Rolls-Royce Industries Canada Inc, Lachine PQ, has secured a world product mandate for the firm's Industrial Trent family of gas turbine engines. It will undertake a $213.3-million R&D project to develop a new line of natural gas-powered industrial engines with lower emissions and greater efficiency and will target power generation and natural gas compression.
Head office approval of the R&D project was secured with the assistance of Technology Partnerships Canada, which is making a $53.3-million investment, which will be repayable by the firm's Energy Business unit. With the project, Rolls-Royce will expand the scope of its gas turbine engines activities and its presence in the Montreal area, where it has maintained a facility for more than 50 years.
Gas turbines are rapidly replacing coal, oil and nuclear power to supply new generating capacity at public power utilities, although the escalating cost of natural gas has slowed the trend.

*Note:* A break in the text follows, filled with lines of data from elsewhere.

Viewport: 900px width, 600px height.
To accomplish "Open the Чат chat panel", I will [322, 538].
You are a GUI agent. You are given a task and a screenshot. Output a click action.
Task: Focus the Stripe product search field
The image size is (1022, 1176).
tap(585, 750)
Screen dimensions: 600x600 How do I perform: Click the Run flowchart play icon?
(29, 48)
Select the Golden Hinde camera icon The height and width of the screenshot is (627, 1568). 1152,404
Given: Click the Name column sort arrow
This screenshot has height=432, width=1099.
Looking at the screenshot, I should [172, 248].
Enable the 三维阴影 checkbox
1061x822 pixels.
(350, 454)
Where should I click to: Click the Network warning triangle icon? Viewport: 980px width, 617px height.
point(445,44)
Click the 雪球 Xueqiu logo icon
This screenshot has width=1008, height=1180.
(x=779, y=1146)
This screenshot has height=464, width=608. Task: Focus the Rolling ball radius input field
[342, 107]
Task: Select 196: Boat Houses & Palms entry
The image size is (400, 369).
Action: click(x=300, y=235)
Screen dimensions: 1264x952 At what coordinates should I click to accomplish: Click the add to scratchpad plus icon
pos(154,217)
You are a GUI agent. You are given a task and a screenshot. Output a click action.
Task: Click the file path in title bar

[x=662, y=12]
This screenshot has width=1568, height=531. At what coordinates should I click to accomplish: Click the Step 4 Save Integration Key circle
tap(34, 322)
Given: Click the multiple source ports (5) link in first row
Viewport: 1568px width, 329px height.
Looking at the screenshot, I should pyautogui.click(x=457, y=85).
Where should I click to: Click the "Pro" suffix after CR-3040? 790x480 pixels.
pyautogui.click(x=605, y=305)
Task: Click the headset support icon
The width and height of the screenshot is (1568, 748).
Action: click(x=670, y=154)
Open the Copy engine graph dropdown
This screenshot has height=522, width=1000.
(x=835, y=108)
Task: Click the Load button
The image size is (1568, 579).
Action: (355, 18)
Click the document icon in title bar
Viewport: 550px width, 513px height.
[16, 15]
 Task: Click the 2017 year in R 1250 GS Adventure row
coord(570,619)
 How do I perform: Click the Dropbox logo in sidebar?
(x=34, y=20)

Increased efficiency and more stringent environmental regulations have largely been behind the growing popularity of gas turbine engines, and the latest R&D project will aim to enhance turbine efficiency and develop combustors that substantially reduce nitrogen oxide, carbon monoxide and carbon dioxide emissions. The turbines will be in the 5-75 megawatt power range.
The Canadian division consists of the gas turbine business that developed a 50 megawatt natural gas-based engine for terrestrial power applications including power co-generation and peak power for utilities. It won the mandate to re-engineer the Trent 800 engine for industrial purposes in the early 1990s when it announced a $140-million investment.
The Canada/Canada subsidiary agreement on industrial development helped secure the mandate with a $17-million, interest-free loan (R$, September 30/92). Of the 1,500 staff in Roll-Royce's Canadian operations, 580 are employed by the Energy Business unit, including more than 130 R&D personnel.